Linux下的安装很诡异,找到的教程里面都说要安装一个叫`libunwind`的,因为`glibc`有bug什么的。然而这些教程都是2013年左右的。新教程很少,[这里](http://pkxpp.github.io/2017/03/30/gperftools%E5%AE%89%E8%A3%85/)算是一篇比较新的,并没有提到`libunwind`。
就目前的[[linux:manjaro|Manjaro]]而言,直接`pacman`安装即可使用,目前还没发现什么问题。

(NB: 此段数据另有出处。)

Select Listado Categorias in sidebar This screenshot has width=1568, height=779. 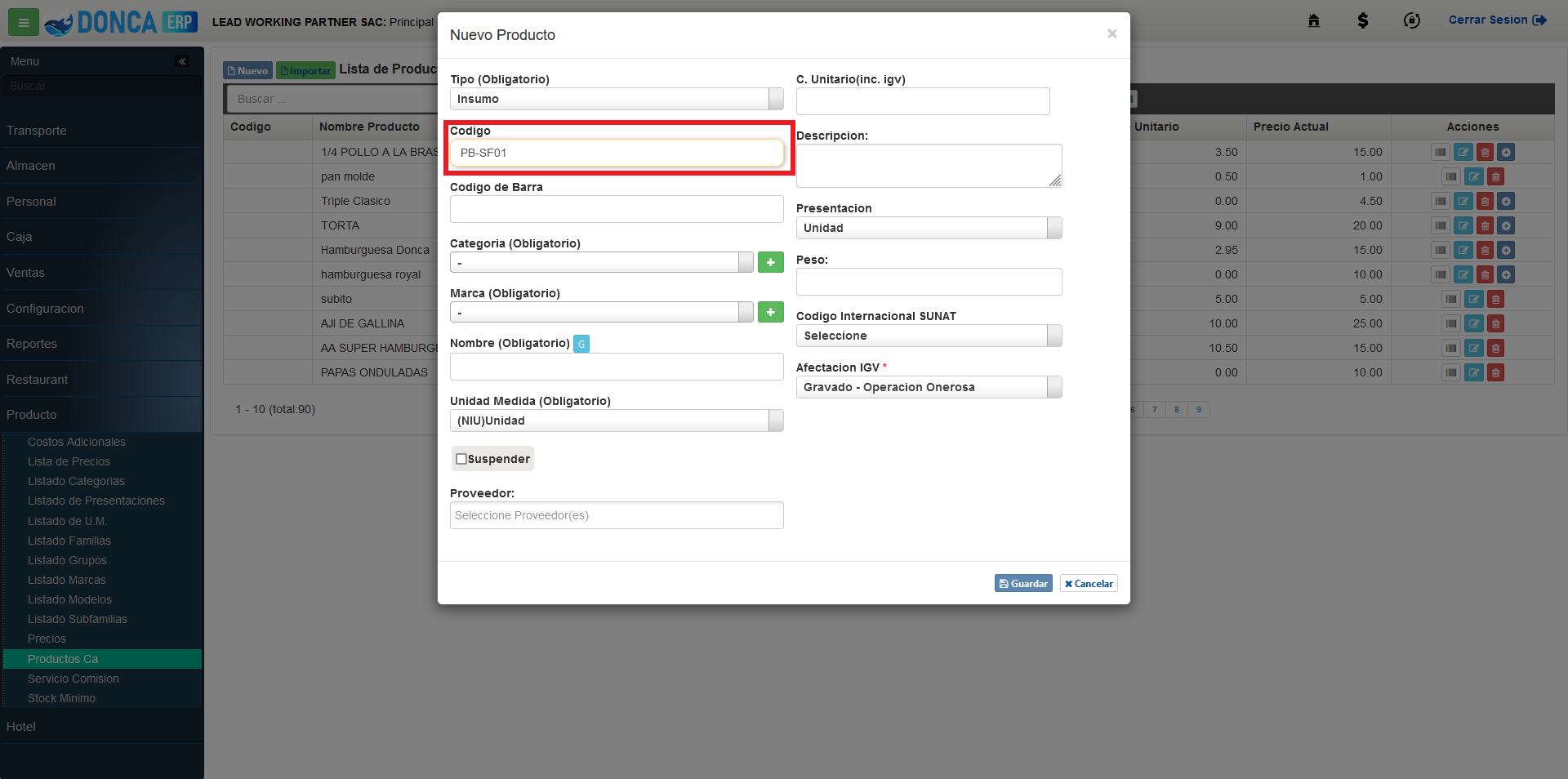pos(76,481)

Windows的话,源码库里面有个`README_windows.txt`
# CMake
官方没有提供`CMake`相关内容。按文档来说,大部分需求是可以做到源码一行不改的,只需要链接相应的库,所以手写起来`CMake`也简单。[此处就提供了一个我看着很不错的](https://github.com/vast-io/vast/blob/master/cmake/FindGperftools.cmake):
# Tries to find Gperftools.
#
# Usage of this module as follows:
#
# find_package(Gperftools)
#
# Variables used by this module, they can change the default behaviour and need
# to be set before calling find_package:
#
# Gperftools_ROOT_DIR Set this variable to the root installation of
# Gperftools if the module has problems finding
# the proper installation path.
#
# Variables defined by this module:
#
# GPERFTOOLS_FOUND System has Gperftools libs/headers
# GPERFTOOLS_LIBRARIES The Gperftools libraries (tcmalloc & profiler)

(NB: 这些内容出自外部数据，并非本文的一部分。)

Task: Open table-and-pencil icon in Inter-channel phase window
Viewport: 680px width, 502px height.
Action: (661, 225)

# GPERFTOOLS_INCLUDE_DIR The location of Gperftools headers
find_library(GPERFTOOLS_TCMALLOC
NAMES tcmalloc
HINTS ${Gperftools_ROOT_DIR}/lib)
find_library(GPERFTOOLS_PROFILER
NAMES profiler
HINTS ${Gperftools_ROOT_DIR}/lib)
find_library(GPERFTOOLS_TCMALLOC_AND_PROFILER
NAMES tcmalloc_and_profiler
HINTS ${Gperftools_ROOT_DIR}/lib)
find_path(GPERFTOOLS_INCLUDE_DIR
NAMES gperftools/heap-profiler.h
HINTS ${Gperftools_ROOT_DIR}/include)
set(GPERFTOOLS_LIBRARIES ${GPERFTOOLS_TCMALLOC_AND_PROFILER})

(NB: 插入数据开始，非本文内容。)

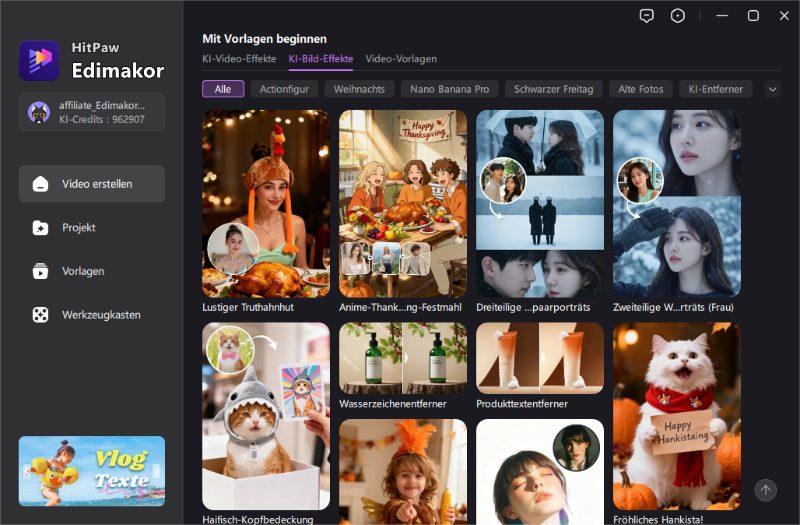Expand the category filter dropdown chevron
Viewport: 800px width, 525px height.
[772, 89]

include(FindPackageHandleStandardArgs)
find_package_handle_standard_args(
Gperftools
DEFAULT_MSG
GPERFTOOLS_LIBRARIES
GPERFTOOLS_INCLUDE_DIR)
mark_as_advanced(
Gperftools_ROOT_DIR
GPERFTOOLS_TCMALLOC
GPERFTOOLS_PROFILER
GPERFTOOLS_TCMALLOC_AND_PROFILER
GPERFTOOLS_LIBRARIES
GPERFTOOLS_INCLUDE_DIR)
将此文件放在项目树`CustomCMake`文件夹中,确保`set(CMAKE_MODULE_PATH ${CMAKE_MODULE_PATH} ${CMAKE_CURRENT_SOURCE_DIR}/CustomCMake)`一下将至加入CMake路径,然后在项目`CMakeLists.txt`中:
if (Simulator_TcMalloc)
find_package(Gperftools REQUIRED)
if(GPERFTOOLS_FOUND)
include_directories(${GPERFTOOLS_INCLUDE_DIR})
else()
message(FATAL_ERROR "Gperftools not found. Set Gperftools_ROOT_DIR to correct path.")
endif()
endif()
这已经是很完整的用法了,也不过8行而已。由于项目包含了`profile`和`tcmalloc`两个模块,我还做了两个选项:
option(Simulator_TcMalloc "Use google tcmalloc instead of default malloc." ON)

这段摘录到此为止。